Juxtaposition of the atrial appendages

Abstract

Juxtaposition of the atrial appendages is a rare congenital cardiac malformation, with the appendages both located on the left or right side of the great arteries. It is usually associated with cyanotic congenital heart disease. The aim of this report is to illustrate the anatomical features of normal and juxtaposed atrial appendages, with a review of the associated anomalies. In the Anatomical Collection of Congenital Heart Disease of the University of Padua, consisting in 1,526 specimens, we found 17 (1.1%) cases of atrial appendages juxtaposition with left juxtaposition in 15 (88%) and right juxtaposition in 2 (12%).
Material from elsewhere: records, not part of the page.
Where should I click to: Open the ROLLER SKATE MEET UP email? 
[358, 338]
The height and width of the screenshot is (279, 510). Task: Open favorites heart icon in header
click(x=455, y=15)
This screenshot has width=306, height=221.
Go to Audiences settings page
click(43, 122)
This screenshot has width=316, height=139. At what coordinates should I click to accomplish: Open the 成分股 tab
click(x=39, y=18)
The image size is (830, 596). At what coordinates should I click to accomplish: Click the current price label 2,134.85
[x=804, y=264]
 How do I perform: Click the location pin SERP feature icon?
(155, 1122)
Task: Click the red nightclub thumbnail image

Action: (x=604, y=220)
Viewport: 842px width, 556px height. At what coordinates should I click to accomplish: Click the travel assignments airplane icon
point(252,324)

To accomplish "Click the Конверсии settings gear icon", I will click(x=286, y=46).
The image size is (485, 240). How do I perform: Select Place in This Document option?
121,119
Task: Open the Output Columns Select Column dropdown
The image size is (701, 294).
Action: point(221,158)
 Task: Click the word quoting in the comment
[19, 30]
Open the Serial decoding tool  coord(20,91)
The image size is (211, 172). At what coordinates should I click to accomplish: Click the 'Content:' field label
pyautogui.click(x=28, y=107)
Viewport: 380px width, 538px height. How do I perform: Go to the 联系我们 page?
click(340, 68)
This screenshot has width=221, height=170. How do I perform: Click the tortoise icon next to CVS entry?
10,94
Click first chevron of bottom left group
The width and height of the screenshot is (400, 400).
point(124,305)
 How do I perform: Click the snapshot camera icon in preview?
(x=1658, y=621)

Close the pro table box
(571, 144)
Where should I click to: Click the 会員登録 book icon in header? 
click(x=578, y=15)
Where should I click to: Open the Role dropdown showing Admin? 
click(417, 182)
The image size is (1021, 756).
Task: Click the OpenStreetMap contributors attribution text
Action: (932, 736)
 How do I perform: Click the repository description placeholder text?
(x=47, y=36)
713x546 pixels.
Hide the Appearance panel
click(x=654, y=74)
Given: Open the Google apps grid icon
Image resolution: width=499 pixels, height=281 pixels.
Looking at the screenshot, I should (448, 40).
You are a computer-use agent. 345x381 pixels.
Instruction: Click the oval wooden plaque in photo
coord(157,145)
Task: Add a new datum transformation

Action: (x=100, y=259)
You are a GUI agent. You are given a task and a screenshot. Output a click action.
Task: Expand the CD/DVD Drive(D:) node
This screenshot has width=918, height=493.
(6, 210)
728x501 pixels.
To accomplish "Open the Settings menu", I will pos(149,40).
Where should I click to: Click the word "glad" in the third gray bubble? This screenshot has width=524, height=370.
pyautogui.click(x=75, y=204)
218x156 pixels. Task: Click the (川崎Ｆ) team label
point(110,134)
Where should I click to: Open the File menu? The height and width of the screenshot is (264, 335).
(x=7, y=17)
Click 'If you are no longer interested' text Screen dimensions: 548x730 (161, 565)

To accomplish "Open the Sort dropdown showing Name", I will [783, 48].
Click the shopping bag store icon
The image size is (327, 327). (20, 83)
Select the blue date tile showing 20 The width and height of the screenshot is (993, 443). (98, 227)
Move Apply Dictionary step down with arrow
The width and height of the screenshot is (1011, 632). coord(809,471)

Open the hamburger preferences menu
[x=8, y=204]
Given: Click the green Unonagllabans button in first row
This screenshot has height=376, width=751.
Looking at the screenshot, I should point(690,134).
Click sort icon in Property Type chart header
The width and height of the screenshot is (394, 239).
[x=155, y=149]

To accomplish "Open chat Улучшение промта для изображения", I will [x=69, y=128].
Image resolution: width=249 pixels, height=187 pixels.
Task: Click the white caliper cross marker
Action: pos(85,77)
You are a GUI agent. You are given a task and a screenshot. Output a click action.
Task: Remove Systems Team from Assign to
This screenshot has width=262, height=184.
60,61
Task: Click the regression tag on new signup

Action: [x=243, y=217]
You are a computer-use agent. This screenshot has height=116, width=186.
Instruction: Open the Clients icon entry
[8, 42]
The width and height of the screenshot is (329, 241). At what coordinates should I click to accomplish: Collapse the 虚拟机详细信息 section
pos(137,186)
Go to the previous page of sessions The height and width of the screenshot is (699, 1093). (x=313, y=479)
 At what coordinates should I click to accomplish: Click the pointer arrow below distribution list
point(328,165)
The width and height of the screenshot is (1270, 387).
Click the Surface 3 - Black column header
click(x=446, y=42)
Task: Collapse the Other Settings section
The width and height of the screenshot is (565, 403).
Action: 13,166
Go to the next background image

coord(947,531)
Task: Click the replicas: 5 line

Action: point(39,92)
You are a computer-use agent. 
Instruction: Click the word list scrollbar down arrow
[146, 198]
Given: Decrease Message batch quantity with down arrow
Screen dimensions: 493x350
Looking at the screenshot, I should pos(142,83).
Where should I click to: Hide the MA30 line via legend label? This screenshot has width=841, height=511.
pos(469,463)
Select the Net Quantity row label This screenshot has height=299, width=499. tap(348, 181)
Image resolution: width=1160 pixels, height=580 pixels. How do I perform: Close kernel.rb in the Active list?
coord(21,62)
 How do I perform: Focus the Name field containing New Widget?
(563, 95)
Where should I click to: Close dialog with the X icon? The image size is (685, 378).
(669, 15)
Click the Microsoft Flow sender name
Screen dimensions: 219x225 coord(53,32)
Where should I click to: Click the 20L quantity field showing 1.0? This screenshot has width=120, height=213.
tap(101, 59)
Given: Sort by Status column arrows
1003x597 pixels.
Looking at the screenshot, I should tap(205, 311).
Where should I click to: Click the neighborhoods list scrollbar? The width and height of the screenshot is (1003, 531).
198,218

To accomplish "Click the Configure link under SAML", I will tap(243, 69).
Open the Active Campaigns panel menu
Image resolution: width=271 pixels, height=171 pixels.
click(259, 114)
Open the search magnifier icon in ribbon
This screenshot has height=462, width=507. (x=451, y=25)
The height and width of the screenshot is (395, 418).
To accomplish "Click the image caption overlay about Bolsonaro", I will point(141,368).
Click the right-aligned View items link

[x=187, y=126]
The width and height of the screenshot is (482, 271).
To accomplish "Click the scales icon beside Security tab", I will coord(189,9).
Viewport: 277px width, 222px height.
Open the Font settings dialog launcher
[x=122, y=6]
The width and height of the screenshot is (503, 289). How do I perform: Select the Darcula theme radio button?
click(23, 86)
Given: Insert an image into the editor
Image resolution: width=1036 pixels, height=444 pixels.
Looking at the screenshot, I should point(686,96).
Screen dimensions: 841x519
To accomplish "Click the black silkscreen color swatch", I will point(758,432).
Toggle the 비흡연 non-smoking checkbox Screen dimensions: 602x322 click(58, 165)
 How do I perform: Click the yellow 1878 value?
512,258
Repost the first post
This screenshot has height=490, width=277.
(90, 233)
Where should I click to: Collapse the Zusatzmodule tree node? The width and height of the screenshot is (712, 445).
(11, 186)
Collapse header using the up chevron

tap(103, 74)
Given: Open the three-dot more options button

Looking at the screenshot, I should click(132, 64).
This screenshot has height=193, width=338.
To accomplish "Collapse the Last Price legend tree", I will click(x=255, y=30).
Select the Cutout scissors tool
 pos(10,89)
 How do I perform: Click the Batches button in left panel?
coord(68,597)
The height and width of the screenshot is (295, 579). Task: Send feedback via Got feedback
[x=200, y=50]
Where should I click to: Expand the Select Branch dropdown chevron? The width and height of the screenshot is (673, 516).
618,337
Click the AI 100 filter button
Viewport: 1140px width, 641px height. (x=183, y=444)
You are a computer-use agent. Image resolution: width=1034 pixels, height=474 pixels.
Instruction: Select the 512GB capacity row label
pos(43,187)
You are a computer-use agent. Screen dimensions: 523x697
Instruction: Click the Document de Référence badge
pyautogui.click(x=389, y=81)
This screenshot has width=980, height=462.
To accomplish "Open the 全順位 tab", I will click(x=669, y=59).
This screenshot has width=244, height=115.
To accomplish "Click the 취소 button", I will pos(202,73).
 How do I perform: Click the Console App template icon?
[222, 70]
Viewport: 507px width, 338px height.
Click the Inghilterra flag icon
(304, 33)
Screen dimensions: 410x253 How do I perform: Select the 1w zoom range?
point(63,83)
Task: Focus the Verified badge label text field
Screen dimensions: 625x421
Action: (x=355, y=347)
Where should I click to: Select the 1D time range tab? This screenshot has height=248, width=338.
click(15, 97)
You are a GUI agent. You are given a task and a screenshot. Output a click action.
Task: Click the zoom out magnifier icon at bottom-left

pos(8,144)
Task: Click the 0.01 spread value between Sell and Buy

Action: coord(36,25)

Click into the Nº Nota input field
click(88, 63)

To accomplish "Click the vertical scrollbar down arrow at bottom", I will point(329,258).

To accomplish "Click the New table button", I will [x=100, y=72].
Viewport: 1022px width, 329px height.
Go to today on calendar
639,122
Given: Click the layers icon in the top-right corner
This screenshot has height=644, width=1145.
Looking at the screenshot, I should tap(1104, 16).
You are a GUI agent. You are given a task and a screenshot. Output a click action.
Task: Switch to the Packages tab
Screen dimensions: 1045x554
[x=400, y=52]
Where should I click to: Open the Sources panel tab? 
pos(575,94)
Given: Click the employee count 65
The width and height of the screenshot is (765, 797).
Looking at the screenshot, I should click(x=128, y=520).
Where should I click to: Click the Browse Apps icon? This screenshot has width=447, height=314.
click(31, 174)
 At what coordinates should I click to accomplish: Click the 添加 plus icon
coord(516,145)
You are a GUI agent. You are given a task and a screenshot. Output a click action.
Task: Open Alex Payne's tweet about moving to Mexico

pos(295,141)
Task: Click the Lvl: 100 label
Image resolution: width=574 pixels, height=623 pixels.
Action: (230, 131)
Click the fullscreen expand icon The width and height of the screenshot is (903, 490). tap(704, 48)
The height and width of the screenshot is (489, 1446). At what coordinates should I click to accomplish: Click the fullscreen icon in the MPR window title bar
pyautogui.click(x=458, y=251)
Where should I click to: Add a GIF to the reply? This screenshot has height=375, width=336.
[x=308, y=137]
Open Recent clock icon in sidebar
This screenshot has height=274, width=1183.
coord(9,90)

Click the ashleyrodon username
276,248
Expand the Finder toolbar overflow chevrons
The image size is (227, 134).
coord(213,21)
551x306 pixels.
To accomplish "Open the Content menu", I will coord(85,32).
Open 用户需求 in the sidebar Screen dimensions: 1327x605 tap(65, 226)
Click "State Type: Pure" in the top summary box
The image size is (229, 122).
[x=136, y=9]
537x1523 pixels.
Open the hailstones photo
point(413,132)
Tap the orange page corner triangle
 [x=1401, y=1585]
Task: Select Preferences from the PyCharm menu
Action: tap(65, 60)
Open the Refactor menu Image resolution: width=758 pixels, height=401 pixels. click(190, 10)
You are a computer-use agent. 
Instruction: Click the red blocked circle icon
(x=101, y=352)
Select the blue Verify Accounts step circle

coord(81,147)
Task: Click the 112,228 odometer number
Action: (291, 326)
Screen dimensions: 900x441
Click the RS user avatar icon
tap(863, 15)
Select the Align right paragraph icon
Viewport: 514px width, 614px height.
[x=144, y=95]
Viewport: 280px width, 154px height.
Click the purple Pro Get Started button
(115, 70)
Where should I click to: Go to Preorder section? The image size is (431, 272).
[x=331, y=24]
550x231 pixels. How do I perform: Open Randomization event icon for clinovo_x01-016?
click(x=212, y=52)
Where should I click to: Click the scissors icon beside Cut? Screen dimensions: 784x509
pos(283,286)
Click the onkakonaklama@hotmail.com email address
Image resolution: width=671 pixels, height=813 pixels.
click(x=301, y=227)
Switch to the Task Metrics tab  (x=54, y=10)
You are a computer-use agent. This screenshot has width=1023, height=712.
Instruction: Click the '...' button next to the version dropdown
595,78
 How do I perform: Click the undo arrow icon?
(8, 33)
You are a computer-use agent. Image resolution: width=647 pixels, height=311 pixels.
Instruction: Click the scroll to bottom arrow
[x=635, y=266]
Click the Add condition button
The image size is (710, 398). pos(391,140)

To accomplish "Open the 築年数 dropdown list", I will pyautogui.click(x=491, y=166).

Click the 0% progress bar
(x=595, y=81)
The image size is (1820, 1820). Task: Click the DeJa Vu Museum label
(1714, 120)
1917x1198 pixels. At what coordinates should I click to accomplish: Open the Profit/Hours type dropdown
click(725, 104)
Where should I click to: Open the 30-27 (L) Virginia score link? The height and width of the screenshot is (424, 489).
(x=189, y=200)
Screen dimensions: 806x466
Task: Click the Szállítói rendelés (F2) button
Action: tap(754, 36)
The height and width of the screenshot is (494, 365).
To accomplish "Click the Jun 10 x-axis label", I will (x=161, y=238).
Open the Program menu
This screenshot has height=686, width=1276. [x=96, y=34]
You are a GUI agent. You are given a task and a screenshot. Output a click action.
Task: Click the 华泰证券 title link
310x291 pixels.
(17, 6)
Complete form was present in 11 cases and partial form in 6. In left juxtaposition, the situs was solitus in all, and the most frequent anomalies were complete transposition of great arteries in 9 (60%) and tricuspid atresia in 5 (33%); anomalies of position of the heart in the thorax (dextro-mesocardia) were present in 46% of cases, hypoplastic right ventricle in 73%, abnormal relation of the great arteries and subaortic or bilateral infundibulum in all. In right atrial juxtaposition, the atrial situs was solitus with mitral and pulmonary atresia in one case and left isomerism with aortic atresia and double-inlet right ventricle in the other. In describing this malformation, we propose to maintain the use of a positional definition using the terms right and left juxtaposition to describe the presence of both the appendages on the right or on the left side of the great arteries, respectively. The use of a morphological definition should be added in cases of situs inversus or isomerism, with description of the morphology of the appendage located in the wrong position.